Ode a uma receita cansada como nós

Publicado em 29/06/2023 às 04h00

Acontece com todo mundo: um dia descobrimos que quem achamos velho e cansado um dia já foi jovem e descolado.

Sabemos, racionalmente, que essas pessoas não nasceram com a idade e as responsabilidades de hoje, mas é surpreendente calcular o peso disso.

Leveza e espontaneidade são fáceis aos 18, antes dos boletos, dos filhos, da chefia pegando no pé, quando não temos aquele cansaço que pede um dia extra antes de começar tudo de novo na segunda. E um dia a gente sente isso na pele.

Pois a comida, pasme, também tem dessas. E aposto que, caso pudesse, também olharia para sua trajetória e perguntaria “como eu vim parar aqui?”.

Considere, por exemplo, o estrogonofe. Dizem que nasceu rico e russo e ganhou muitas versões mundo afora, inclusive a nossa.

A carne bovina, mais próxima da receita original, é frita aos poucos, polvilhada com farinha de trigo e vai encontrar um molho temperado e creme de leite, arrozinho branco e batata palha.
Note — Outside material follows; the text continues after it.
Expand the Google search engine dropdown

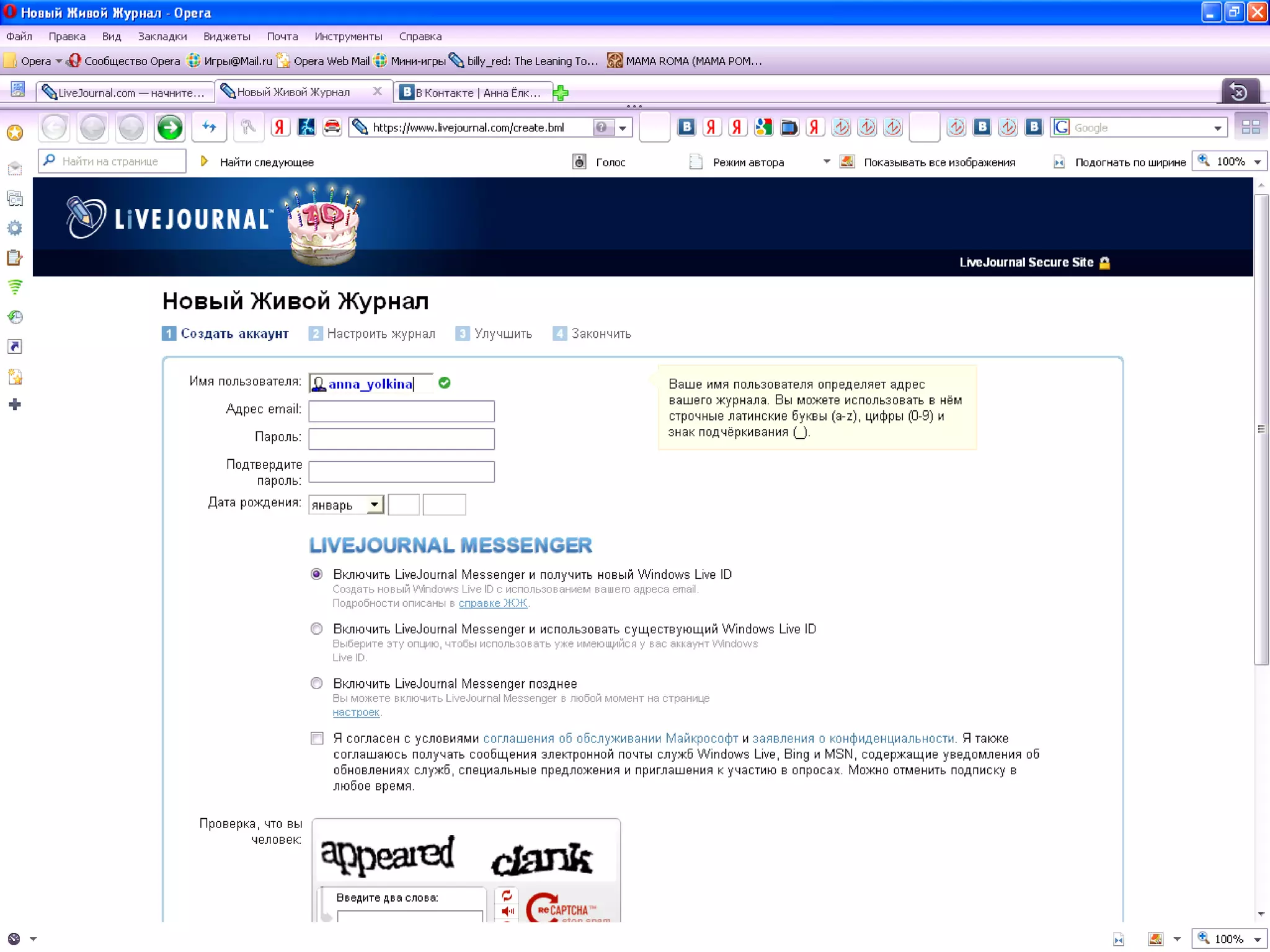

Nada mais conforto, mais afeto. Mas não foi sempre assim.

Há umas cinco décadas, estrogonofe era pura elite. Era comida de casamento, de jantar luxuoso, pra impressionar.

Estrogonofe strogonoff

Dizem que o estrogonofe nasceu rico e russo e ganhou muitas versões mundo afora. Crédito: Shutterstock

Mas lá pelo fim dos anos 1990, esse status começou a ficar grisalho. Lembro de ouvir, estarrecida, uma colega de trabalho criticar um cardápio porque incluía “esse prato cansado”. 

E como esquecer da personagem da novela das oito - na época, o fuso horário das novelas era diferente - taxando-o de “comida de pobre”?

O estrogonofe viu sua juventude sair dos planos para a próxima festa e desembocar nas memórias da última. Ao olhar no espelho metafórico da vida, o estrogonofe não via o passar dos anos, porém seu joelho metafórico sentiu o peso da maturidade.

Mas a grande reviravolta é que esse senhor cavou a melhor das sobrevidas: sem as pressões da juventude, sem a competição com pratos mais novos, mais moderninhos, mais instagramáveis. Tornou-se a melhor versão de si mesmo, acessível, reconfortante, estável.

Fiquemos aqui com essa lição. Como os ciclos da vida são inevitáveis, sejamos todos um pouco estrogonofe. E, nesse inverno que chega, esquentemos nossos joelhos (não os metafóricos, mas os reais) com um prato quentinho caprichado na batata palha.